=== GIVEN DATA ===
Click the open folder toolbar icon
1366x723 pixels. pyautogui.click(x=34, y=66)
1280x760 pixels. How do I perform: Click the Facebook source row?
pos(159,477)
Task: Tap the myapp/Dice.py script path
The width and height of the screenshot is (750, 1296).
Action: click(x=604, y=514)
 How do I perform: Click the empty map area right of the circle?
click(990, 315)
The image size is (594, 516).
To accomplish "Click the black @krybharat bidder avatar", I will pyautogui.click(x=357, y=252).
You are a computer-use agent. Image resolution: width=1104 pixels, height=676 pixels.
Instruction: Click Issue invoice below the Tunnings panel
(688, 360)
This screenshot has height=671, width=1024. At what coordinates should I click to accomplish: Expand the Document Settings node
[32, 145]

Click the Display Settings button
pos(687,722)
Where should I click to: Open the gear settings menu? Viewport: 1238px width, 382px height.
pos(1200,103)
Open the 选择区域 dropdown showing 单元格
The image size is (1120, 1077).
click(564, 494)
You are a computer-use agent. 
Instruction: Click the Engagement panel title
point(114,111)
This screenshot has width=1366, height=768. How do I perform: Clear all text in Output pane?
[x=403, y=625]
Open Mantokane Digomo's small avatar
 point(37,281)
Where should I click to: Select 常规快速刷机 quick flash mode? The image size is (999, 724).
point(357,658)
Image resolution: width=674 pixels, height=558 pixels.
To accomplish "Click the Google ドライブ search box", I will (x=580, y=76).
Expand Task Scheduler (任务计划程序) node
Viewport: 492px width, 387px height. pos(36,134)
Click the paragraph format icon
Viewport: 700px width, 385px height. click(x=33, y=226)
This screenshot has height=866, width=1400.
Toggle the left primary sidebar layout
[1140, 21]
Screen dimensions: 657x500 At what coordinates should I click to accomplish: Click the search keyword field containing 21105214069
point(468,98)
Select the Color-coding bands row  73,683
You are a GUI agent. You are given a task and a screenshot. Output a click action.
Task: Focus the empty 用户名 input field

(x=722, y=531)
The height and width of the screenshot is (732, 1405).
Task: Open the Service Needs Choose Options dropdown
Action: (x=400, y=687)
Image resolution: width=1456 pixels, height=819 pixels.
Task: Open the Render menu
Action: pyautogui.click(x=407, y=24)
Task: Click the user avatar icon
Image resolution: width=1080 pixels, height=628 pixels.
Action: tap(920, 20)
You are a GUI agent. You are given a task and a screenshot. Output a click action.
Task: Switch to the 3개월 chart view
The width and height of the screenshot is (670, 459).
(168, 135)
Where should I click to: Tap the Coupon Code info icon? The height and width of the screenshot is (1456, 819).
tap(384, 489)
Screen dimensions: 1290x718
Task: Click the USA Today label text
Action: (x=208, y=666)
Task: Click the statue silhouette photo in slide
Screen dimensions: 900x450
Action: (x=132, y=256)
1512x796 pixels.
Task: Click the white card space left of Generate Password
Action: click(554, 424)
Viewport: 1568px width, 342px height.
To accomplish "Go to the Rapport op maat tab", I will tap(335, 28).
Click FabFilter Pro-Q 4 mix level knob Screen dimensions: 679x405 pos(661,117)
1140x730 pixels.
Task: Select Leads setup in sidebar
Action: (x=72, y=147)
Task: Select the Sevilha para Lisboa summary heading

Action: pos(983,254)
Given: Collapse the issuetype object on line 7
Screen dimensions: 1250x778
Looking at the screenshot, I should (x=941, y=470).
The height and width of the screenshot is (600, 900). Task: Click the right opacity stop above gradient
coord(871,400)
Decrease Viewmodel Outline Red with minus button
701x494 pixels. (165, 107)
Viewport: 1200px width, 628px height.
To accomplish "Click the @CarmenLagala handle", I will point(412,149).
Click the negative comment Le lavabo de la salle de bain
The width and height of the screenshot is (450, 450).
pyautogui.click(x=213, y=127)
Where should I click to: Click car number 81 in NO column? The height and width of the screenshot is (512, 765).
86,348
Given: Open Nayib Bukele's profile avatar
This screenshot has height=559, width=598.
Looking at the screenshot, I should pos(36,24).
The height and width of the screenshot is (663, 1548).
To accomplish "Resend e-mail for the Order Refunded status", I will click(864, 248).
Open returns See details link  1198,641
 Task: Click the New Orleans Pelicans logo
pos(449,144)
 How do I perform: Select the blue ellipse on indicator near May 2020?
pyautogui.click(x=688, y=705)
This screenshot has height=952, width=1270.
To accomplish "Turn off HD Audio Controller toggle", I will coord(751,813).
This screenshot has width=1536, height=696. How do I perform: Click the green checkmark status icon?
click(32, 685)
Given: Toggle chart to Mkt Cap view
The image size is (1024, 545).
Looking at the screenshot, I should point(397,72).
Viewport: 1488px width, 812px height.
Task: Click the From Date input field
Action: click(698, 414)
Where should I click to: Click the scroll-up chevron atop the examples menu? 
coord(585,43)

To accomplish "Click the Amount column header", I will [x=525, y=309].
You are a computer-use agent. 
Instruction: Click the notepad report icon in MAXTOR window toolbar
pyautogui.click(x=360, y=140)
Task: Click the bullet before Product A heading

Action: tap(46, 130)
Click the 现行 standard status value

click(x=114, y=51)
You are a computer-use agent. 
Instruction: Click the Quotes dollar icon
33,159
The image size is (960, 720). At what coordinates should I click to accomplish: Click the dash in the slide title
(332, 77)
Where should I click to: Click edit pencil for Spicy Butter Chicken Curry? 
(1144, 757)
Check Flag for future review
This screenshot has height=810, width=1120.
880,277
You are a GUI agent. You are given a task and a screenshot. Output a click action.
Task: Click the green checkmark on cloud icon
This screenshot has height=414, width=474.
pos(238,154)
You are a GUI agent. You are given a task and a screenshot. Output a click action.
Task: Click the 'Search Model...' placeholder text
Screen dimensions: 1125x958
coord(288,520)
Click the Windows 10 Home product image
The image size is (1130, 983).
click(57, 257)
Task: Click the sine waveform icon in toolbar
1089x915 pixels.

=== DIRECTIONS FOR THIS TASK ===
Your answer should consist of every line from the entries that holds "chart".

=== ANSWER BOX ===
Task: Switch to the 3개월 chart view
Given: Toggle chart to Mkt Cap view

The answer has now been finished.